To this day, we still play 'Obeah Wedding' by 'Sparrow', which is another thing with us in comparison with the other bands. When we go out and play with any other band, they cannot handle us because we are one steelband that do not forget a tune. We could go and stand up and play a tune from since in the '60s like it was yesterday we played it. There are bands that played a Panorama tune and if you tell them to play the same tune next week, they cannot play it. We are the only band like 'Sparrow'; he could come and sing an old song like 'May May' and not forget it. When they had the first big steelband thing up at the Hilton with 'Sparrow', our band was the only band that played with him and the show was very successful. We also traveled with 'Sparrow' to places like Washington and Philadelphia. 'Sparrow' doesn't forget anything, which is why they could have shows like the ones coming up with him next week from the 7th July. Because he doesn't forget anything, he could go and sing all the tunes from way back; the other calypsonians cannot do that. We are like 'Sparrow'; we could go and play about fifty tunes without stopping. When we go to 'All Stars' pan yard to play, sometimes they want us to stop because they find we play too long. Sometimes bands do not want us around because they know that we do not forget; we have plenty good tunes and we do not ever forget them. Any tune that we play, we are likely to keep it and if they call on us to play it, we could play it. For the Point Fortin Borough Day Celebrations, we played tunes that we played in the past and one of them was 'Rebecca' by 'Blue Boy' now known as 'Super Blue'. 'Rebecca' is like our anthem; it was also a tune that brought us victory.
'The Mighty Sparrow'
The man we cannot leave out is Clive Bradley. He is the man responsible for us with all the nice music and so on. When we won the first Panorama with the tune 'Obeah Wedding', the arranger was Beverly Griffith; we didn't know Clive Bradley as yet. For the Panorama 2005, Beverly came up here in the pan yard because he still does work with the band; we do not forget who we start with. Although Bradley arranges for us for Carnival, there are other things like 'Bomb Tune' and so on that Beverly can still do for us; W.I.T.C.O. pays for those things. Long ago, even though Beverly was good with the music, he wasn't really good with reading music, so before he left to go abroad, he introduced Clive Bradley to the band and so far we have won the most Panorama competitions with Bradley.

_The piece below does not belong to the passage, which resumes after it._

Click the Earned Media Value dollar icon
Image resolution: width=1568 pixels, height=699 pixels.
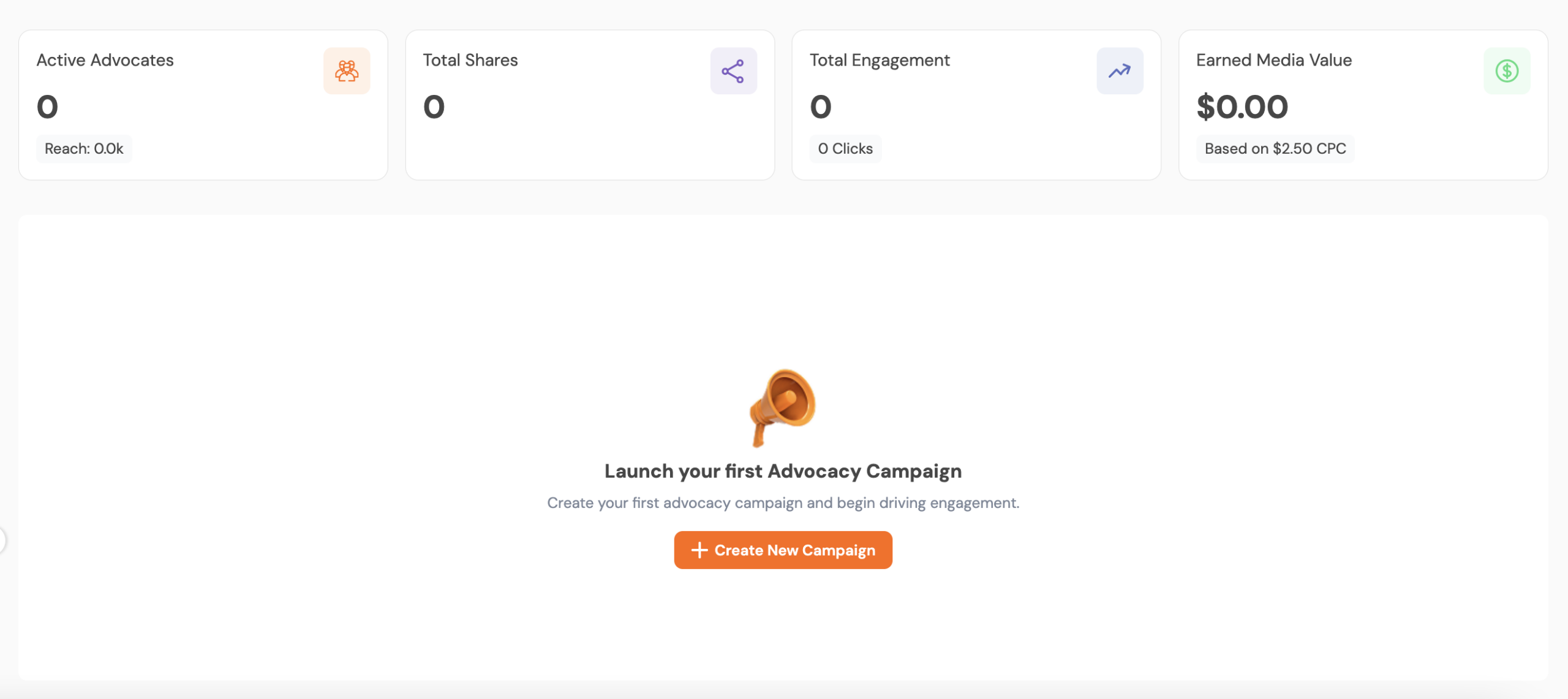pyautogui.click(x=1507, y=71)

Robert Greenidge is one of the world's best panmen and he is also a good arranger. He was the first fella to win with the first tune that he attempted. Even though men like Len 'Boogsie' Sharpe and Ray Hollman won with their own tunes, it was a good while before 'Boogsie' won with his tune. We won in two Panorama competitions with Robert; his first attempt with the tune 'Volcano', and then he came back and won with the other tune 'Fire'. Robert is in New York now, playing with all those big bands and high-class singers over there.
Pat Bishop doesn't actually work with the band, but she's doing work with 'Exodus' now. We went all about with Pat Bishop including Carnegie Hall. She could arrange and she is a good conductor. When you go to a festival with Pat Bishop, no conductor could beat her with a test piece; they cannot win her with that. She is a full-bodied woman who could really dress and when you see her on a stage she looks really nice.